In addition to the fundamental CORBA client/server architecture where the ORB[1] functions as a request/reply communications mechanism, the CORBA specification also defines an overall architecture for building sophisticated applications. This overall architecture, called the Object Management Architecture (OMA), is designed to generically specify and provide a layered approach to building distributed applications using CORBA.
The OMA is a simple but powerful architecture that uses the ORB as the basic distributed communications mechanism between all of its components. The applet below describes the aspects of this mechanism.
One of the primary goals of the OMA is reuse. Wherever possible, existing CORBAservices or CORBAfacilities components are used as building blocks to construct higher level functionality.
In the next lesson we will take a conceptual look at how this layering is designed.
What is the Object Management Architecture?

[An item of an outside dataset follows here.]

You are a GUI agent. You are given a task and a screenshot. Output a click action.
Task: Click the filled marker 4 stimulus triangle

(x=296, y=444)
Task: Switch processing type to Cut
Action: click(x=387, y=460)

The CORBAservices are designed to provide object-level services that will commonly be needed across many applications.
The CORBAfacilities are designed to provide application-level services such as system management, GUI services, and data translation services.
The CORBAdomains (or Domain Interfaces) are defined by Special Interest groups (SIGs) within the OMG. These CORBAdomains specify services specific to vertical market focus areas such as medical, financial, etc.
CORBA Application Objects are designed and developed by CORBA developers to meet the specific needs of their application.
The ORB makes it possible for the objects and services to communicate.
What is the OMG?
The Object Management Group (OMG) is a not-for-profit organization that promotes the use of object-oriented technologies. Among other things, it defines the CORBA and UML standards. The OMG web site (www.omg.org)
provides all of its standards documents available free-of-charge in the form of downloadable PDF files. The OMG has a relatively small staff that focuses on administrative tasks, such as maintaining the OMG web site and organizing meetings of its members. The work of defining standards is carried out by the members of the OMG, of which there are about 600. Any organization (or individual) that is interested in the work of the OMG can become a member. Member organizations typically include universities, software vendors and software users. Members can volunteer to take part in task forces that have the goal of defining new OMG standards or enhancing existing OMG standards. It is through this work that the OMG standards evolve in directions directed by the real-world concerns of its members.
Object Technology
As object technology became more popular through the 1980s there was more interest in bundling the concept of objects with the concept of transparent distributed computing. Objects, with their inherent combination of data and behavior and their strict separation of interface
from implementation, offer an ideal package for distributing data and processes to end-user applications. Objects became an enabling technology for distributed processing. In the early 1990s an international trade association called the Object Management Group (OMG) defined a standard for the distribution of objects. The OMG defined the Common Object Request Broker Architecture (CORBA), which provided a standard by which OT could be used in distributed computing environments. The latest version of this standard, CORBA 2.0, addresses
issues related to interface, registration, databases, communication, and error handling. When combined with other object services defined by the OMG Object Management Architecture (OMA), CORBA becomes a middleware that facilitates full exploitation of object
technology in a distributed system. However, if we were to characterize CORBA technology in the simplest possible language, it would be to say it is an object-oriented RPC.
Application Interfaces
Application Interfaces are developed specifically for a given application. They are not standardized by the OMG.
However, if certain application interfaces begin to appear in many different applications, they become candidates for standardization in one of the other interface categories. As the OMG gradually populates the interface categories, the bulk of its standardization efforts will shift upward from the ORB infrastructure and Object Services levels into domain-specific object frameworks. The object framework concept builds from the interface categories just described, recognizing and promoting the notion that CORBA-based programs are composed of multiobject components supporting one or more of the OMA interface categories.
Unfortunately, the term framework is overused in general, but used in this context it follows the classic definition of a software framework: a partial solution to a set of similar problems that requires application customization for completeness. The OMG is likely to standardize specifications for object frameworks for use in industries represented by its Domain Task Forces.
These models may not seem very complicated or profound, but their apparent simplicity is misleading. Many pages of this book, as well as other books, articles, and specifications, are devoted to exploring the effects and consequences of these seemingly simple models, so this is all we will say about them for now.
[1]ORB: An Object Request Broker (ORB) is the programming that acts as a mediator between a client request for a service from a distributed object or component and the completion of that request.
The ORB is the middleware that establishes the client-server relationships between objects.